ReFIR: Grounding Large Restoration Models with Retrieval Augmentation
Hang Guo, Tao Dai, Zhihao Ouyang, Taolin Zhang, Yaohua Zha, Bin Chen, Shu-tao Xia
TL;DR
This paper tackles hallucination in diffusion-based large restoration models (LRMs) by introducing ReFIR, a training-free Retrieval-Augmented framework that leverages retrieved high-quality reference images. It couples a nearest-neighbor reference retriever with a cross-image injection mechanism that uses separate attention, spatial adaptive gating, and distribution alignment to transfer textures from references into the detail-texture restoration stage of LRMs.

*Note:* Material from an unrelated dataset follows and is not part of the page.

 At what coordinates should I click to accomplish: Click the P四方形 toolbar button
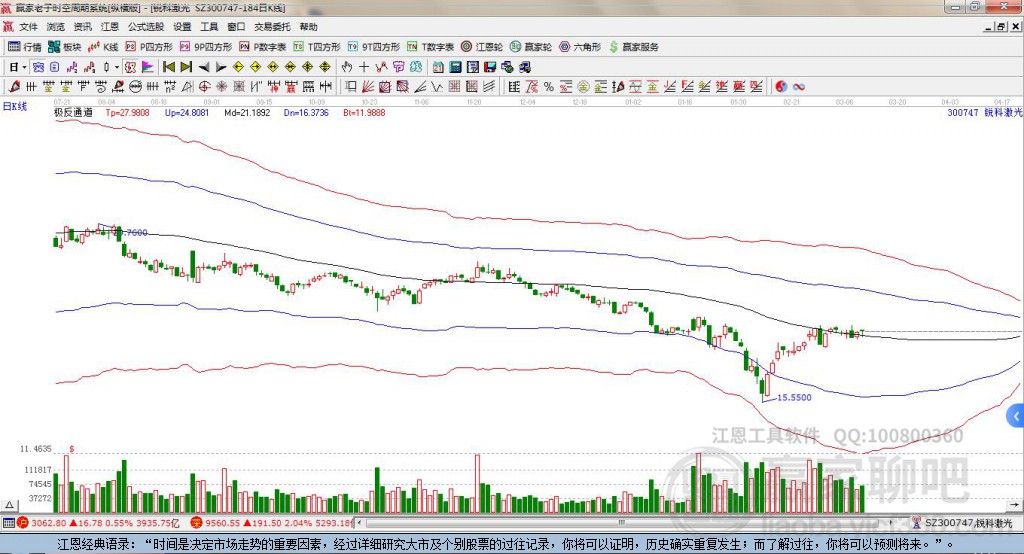click(150, 47)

The approach is model-agnostic and shows consistent improvements in both fidelity and perceptual quality across datasets without retraining, validating the effectiveness of external knowledge grounding in image restoration. The practical impact is significant: ReFIR can be plugged into existing LRMs to reduce hallucinations while maintaining efficiency and generality, enabling higher-fidelity restoration in challenging real-world degradations.
Abstract
Recent advances in diffusion-based Large Restoration Models (LRMs) have significantly improved photo-realistic image restoration by leveraging the internal knowledge embedded within model weights. However, existing LRMs often suffer from the hallucination dilemma, i.e., producing incorrect contents or textures when dealing with severe degradations, due to their heavy reliance on limited internal knowledge. In this paper, we propose an orthogonal solution called the Retrieval-augmented Framework for Image Restoration (ReFIR), which incorporates retrieved images as external knowledge to extend the knowledge boundary of existing LRMs in generating details faithful to the original scene. Specifically, we first introduce the nearest neighbor lookup to retrieve content-relevant high-quality images as reference, after which we propose the cross-image injection to modify existing LRMs to utilize high-quality textures from retrieved images. Thanks to the additional external knowledge, our ReFIR can well handle the hallucination challenge and facilitate faithfully results. Extensive experiments demonstrate that ReFIR can achieve not only high-fidelity but also realistic restoration results. Importantly, our ReFIR requires no training and is adaptable to various LRMs.